COUP DE ROUGE DE CYPRIEN LURAGHI


Enregistrement : 1994

Babas, punks suicidaires, vieux beatniks et monastères tibétains en Dordogne... Un extrait de Coup de Rouge, un roman campagnard et destroy de Cyprien Luraghi, romancier maudit qui risque de ne pas le rester longtemps.

Ce texte date de 1994 et s'est vu refuser par vingt-et-un éditeurs qui lui auront sans doute préféré Beigbeder, Nicolas Rey et la (hem...) jeune garde littéraire de la rive gauche parisienne.


UN

- Le fantôme, il est livré avec?

- Haha, le fantôme!

Le vieux grince des dents, s'agite du béret.

- C'est que la Ramounette, elle pourrait bien encore traîner par ici, tiens... Alors, c'est entendu, vous me versez six mois d'avance, en liquide; à trois cent par mois, la location du pré en sus; ça fait deux cent quatre-vingt mille...

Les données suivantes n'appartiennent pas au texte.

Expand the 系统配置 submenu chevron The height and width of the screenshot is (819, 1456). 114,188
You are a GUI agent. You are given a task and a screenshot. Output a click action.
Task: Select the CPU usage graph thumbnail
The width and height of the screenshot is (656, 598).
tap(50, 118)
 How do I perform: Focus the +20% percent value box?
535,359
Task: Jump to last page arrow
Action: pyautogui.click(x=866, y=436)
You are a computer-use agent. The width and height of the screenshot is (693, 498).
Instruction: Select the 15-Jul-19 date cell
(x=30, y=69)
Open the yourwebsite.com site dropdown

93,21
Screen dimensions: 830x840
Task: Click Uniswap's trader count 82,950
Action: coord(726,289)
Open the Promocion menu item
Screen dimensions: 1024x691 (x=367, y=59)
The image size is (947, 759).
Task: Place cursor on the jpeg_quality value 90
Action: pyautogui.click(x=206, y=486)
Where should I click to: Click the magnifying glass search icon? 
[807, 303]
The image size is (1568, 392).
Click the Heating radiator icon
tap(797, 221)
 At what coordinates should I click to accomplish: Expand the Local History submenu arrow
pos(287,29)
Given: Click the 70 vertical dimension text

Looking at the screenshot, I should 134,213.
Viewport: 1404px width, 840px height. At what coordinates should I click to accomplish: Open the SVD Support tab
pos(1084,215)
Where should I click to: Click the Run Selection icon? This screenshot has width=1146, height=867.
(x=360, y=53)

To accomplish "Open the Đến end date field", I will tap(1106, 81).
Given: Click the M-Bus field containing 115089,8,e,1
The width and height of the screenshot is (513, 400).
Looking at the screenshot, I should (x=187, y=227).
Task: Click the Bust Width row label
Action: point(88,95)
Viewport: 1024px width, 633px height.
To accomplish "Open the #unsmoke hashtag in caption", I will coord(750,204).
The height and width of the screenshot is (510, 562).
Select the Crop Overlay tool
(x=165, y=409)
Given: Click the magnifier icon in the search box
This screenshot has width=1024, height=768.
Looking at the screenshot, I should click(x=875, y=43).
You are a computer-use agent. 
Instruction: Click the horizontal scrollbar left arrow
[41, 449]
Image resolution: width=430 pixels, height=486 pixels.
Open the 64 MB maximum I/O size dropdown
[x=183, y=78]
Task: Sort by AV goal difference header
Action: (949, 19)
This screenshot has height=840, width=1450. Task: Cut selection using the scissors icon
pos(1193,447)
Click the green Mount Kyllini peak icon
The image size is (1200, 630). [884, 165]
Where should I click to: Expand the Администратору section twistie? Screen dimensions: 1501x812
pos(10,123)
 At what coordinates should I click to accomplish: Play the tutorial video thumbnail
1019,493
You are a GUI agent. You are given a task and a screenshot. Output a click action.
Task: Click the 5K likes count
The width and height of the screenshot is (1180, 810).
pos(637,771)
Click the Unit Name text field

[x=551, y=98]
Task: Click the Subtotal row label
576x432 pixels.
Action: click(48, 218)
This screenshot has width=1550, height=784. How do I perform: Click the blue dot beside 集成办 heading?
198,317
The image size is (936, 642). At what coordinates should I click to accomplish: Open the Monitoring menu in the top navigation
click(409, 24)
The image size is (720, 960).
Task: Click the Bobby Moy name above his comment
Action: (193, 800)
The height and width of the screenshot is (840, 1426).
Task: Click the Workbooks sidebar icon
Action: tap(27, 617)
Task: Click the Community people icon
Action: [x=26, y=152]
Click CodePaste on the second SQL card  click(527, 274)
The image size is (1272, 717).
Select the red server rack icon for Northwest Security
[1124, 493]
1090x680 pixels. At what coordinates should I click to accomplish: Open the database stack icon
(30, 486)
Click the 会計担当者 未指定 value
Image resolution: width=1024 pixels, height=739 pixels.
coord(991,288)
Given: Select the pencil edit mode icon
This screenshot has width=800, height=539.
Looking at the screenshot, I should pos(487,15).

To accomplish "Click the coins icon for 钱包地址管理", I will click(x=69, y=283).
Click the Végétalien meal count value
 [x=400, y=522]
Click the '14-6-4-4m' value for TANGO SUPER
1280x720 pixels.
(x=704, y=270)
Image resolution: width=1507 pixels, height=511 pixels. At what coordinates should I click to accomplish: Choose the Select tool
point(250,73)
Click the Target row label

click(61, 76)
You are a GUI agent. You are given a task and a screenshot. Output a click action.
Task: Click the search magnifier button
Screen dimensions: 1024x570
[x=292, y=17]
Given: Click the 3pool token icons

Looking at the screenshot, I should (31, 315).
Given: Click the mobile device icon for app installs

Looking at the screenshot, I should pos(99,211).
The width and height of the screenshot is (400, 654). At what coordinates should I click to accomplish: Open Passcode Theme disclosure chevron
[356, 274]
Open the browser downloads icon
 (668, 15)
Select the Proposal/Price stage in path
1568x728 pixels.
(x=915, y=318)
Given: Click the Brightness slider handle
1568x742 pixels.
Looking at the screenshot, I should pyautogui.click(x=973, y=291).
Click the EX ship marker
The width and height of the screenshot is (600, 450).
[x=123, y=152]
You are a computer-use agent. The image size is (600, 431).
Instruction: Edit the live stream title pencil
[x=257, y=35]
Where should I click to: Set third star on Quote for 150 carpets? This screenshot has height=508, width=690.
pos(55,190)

Parkinsonien, son hochement de tête, au vieux, ou bien c'est l'évocation du fantôme?

Elle m'avait prévenu, Solange, au Népal, en me parlant de chez la Ramounette, que la maison était hantée. J'avais sorti ça à mon nouveau proprioche, et il avait branlé du chef, point.

Pas loquaces, les gens du coin, et pourtant c'est le sud... Il paraît que; on dit, à Paris et au nord de la Loire, que les sudouestiens sont accueillants. Pour l'heure ce n'est que mon fric, qu'ils accueillent...

Mais de me fêter ça, tout de même, au vin rouge et au marocain vert.

Donc, la maison de la Ramounette, sur la commune de Crassac, à quatre kilomètres du bourg, c'est maintenant chez moi.

Je suis locataire d'une bicoque au fond de la France, quelque part entre Lot et Dordogne. Je ne suis plus parisien et ça me fait tout drôle.

Avec la maison j'ai hérité d'une vieille chienne, Dolly. Le vieux m'avait prévenu :

- Faudra que vous fassiez avec, c'était la chienne de la mémé...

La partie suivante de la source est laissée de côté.